• rageAgainstCages@crazypeople.onlineOP
    link
    fedilink
    arrow-up
    2
    ·
    edit-2
    5 天前

    It’s not a block page. It’s a file with a PDF extension but with HTML+js contents. This is a shitty trend that’s becoming a plague. If you do all your browsing with a GUI browser you will never notice it because both Firefox and Chromium are happy to execute whatever JavaScript they encounter.

    The bug report is a year old so it’s possible cafevanbommel.nl changed. For me, the sample URL in that report fetches nothing at all. It gets ERROR 415: Unsupported Media Type. with that URL.

    Try this:

    $ wget 'https://www.lachambre.be/kvvcr/pdf_sections/pri/fiche/fr_12_00.pdf'
    $ file fr_12_00.pdf
    fr_12_00.pdf: HTML document, ASCII text, with very long lines (31237), with CRLF, LF line terminators
    

    This fucks people up if they use a script to grab PDFs. I run a getpdf script that essentially does this:

    $ torsocks wget --xattr "$url"
    $ exiftool -config ~/tools/conf/ExifTool_config -xmp-xmp:srcurl='$url' "$filename"
    

    That is a very useful way to fetch PDFs because it adds the URL of the PDF to the file’s metadata (redundantly, because --xattr info can be lost in some operations). So later if I want to recall where a PDF came from, such as to share the link with someone, I can just do: getfattr -d "$pdf".

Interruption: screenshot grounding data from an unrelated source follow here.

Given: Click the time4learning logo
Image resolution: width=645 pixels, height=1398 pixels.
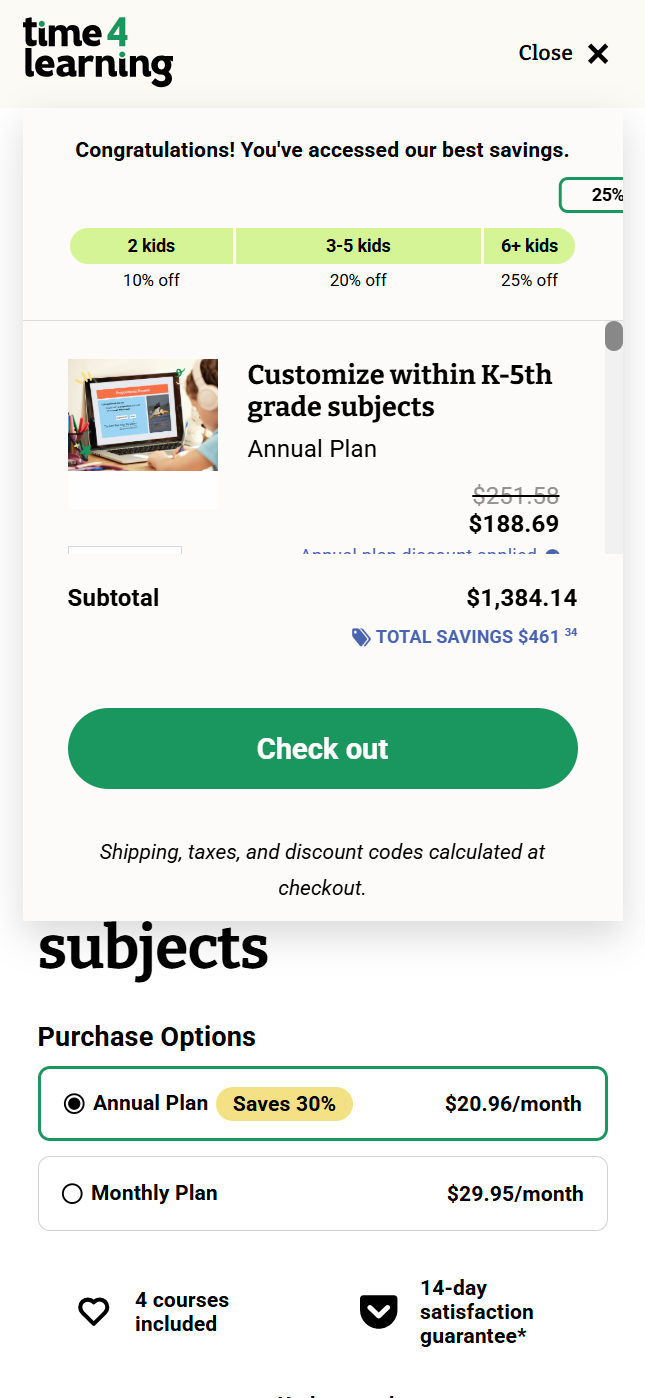Looking at the screenshot, I should tap(98, 52).
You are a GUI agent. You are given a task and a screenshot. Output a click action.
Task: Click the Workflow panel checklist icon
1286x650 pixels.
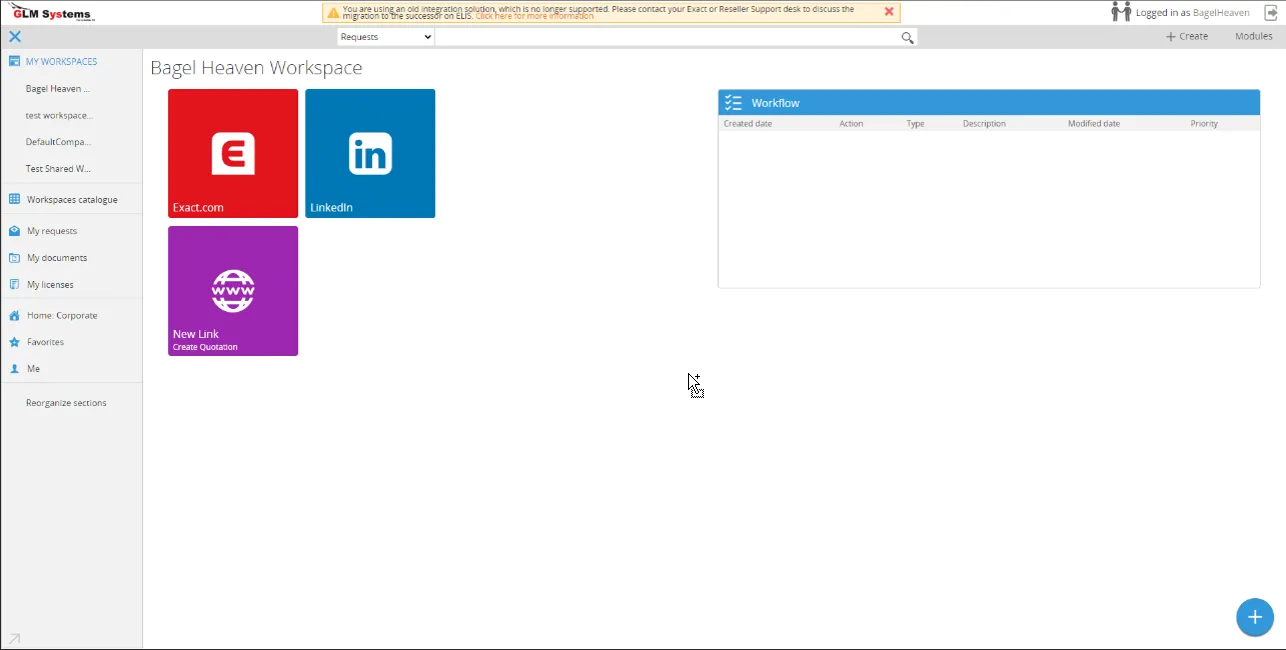(731, 102)
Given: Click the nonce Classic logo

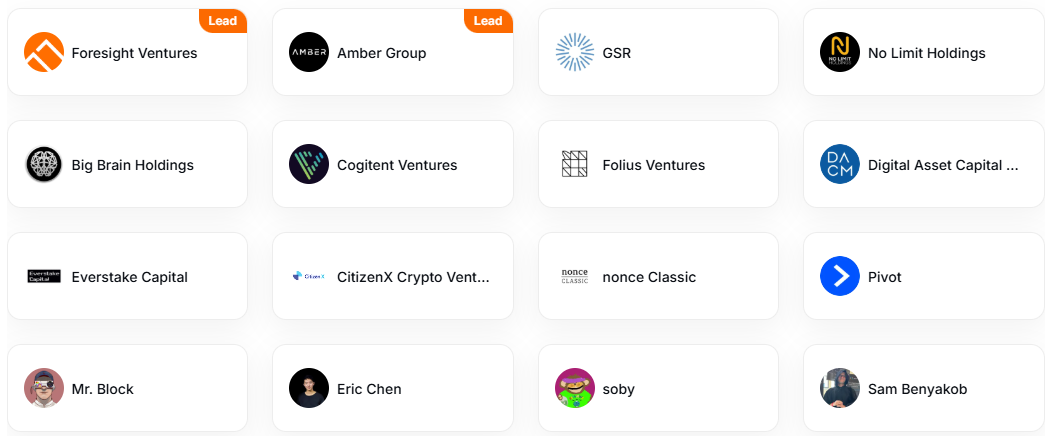Looking at the screenshot, I should 575,276.
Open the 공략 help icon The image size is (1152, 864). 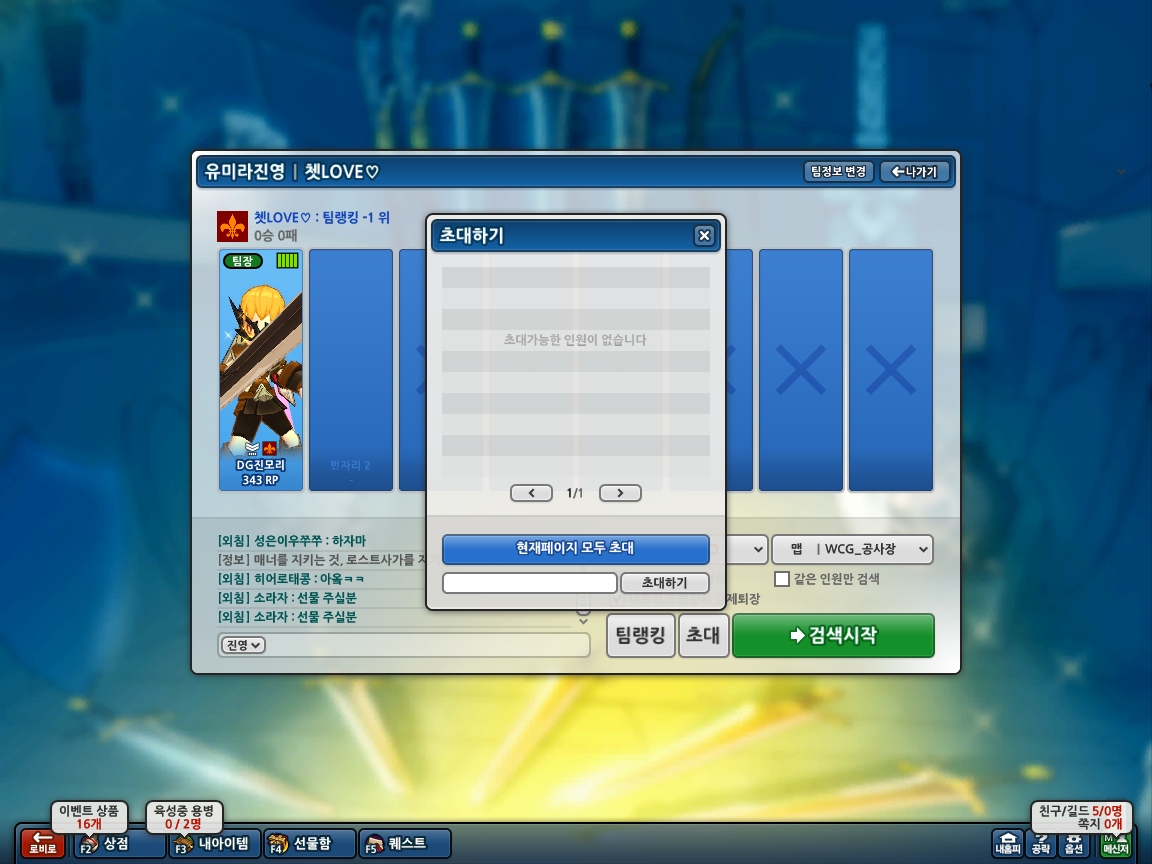[x=1041, y=843]
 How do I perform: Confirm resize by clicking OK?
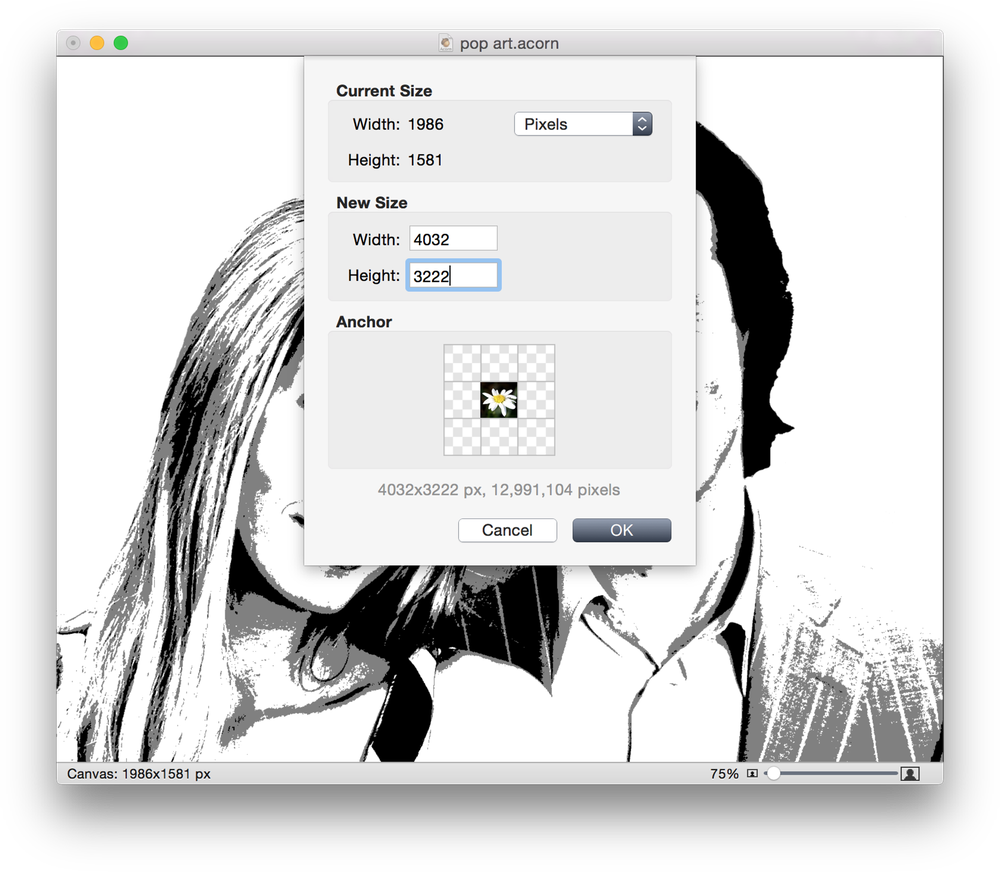621,530
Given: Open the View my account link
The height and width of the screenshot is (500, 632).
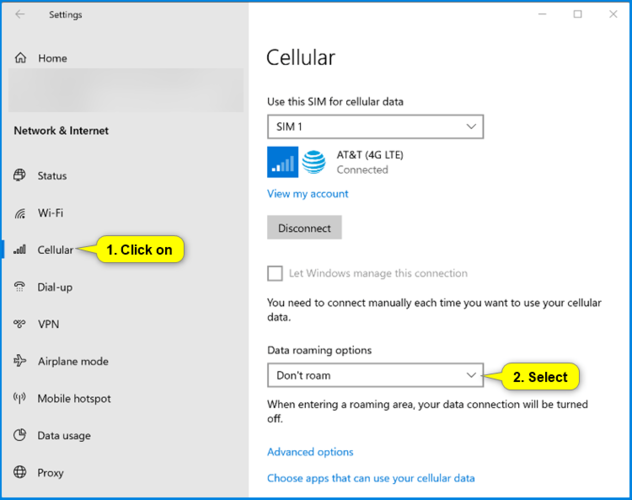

    So these motherfuckers who push fake PDFs force me to use a GUI to run their shitty surreptitious download management application just to simply get a PDF, which is loaded by pdf.js. Then I need to point, click, save the file. Then on the command line I have to go to whatever directory the file was saved in and manually run the metadata tools and copy-paste the URL.

    The assholes have no idea what hassle this causes. But there are so few users smart enough to save metadata in the PDF that they can easily be marginalised. It’s yet another case where sophisticated users get burnt by enshitifying web admins who know they can nanny the unwitting masses.

    • e0qdk@reddthat.com
      link
      fedilink
      arrow-up
      2
      ·
      5 天前

      I’m not quite sure what’s going on there exactly, but I block JS in my browser (via NoScript). When I downloaded the link you provided with wget in the terminal, it returns what looks like a bot block page to me. (It includes the text “This question is for testing whether you are a human visitor and to prevent automated spam submission.” with an embedded CAPTCHA image.) If I load the link in Firefox though, it provides a PDF even with JS disabled in my browser. Usually that means a site is doing something like User-Agent sniffing or running a cookie check to block automated scrapers, but if I download the link with wget again after loading it once in my browser, it provides the PDF directly – so presumably the site has some middleware that allows requests by IP after you’ve passed an initial not-bot approval? (Maybe time limited? Haven’t experimented to find out.)

      You might be able to get around this by setting User-Agent and other headers in an initial request to impersonate the browser? (Check copy as cURL for the URL in FF’s network dev tools to see how to emulate the request exactly as your browser would do it.)

      • rageAgainstCages@crazypeople.onlineOP
        link
        fedilink
        arrow-up
        2
        ·
        2 天前

        I just did a slightly more reliable test: disabled js in the FF settings (about:config→javascript.enabled=false). And the PDF was fetched and rendered with some delay.

        It is clear from wget that the server is at least willing to push html,js,garbage that masquerades as a “pdf”. But I believe you are correct; that w/this sample URL, Mozilla is getting a true PDF based on some opaque judgment by the server.

        So that URL turns out to be a bad example. I see this all the time though. I will have to start collecting more PDF URLs that push shenanigans until one reproduces Mozilla’s anti-user behavior.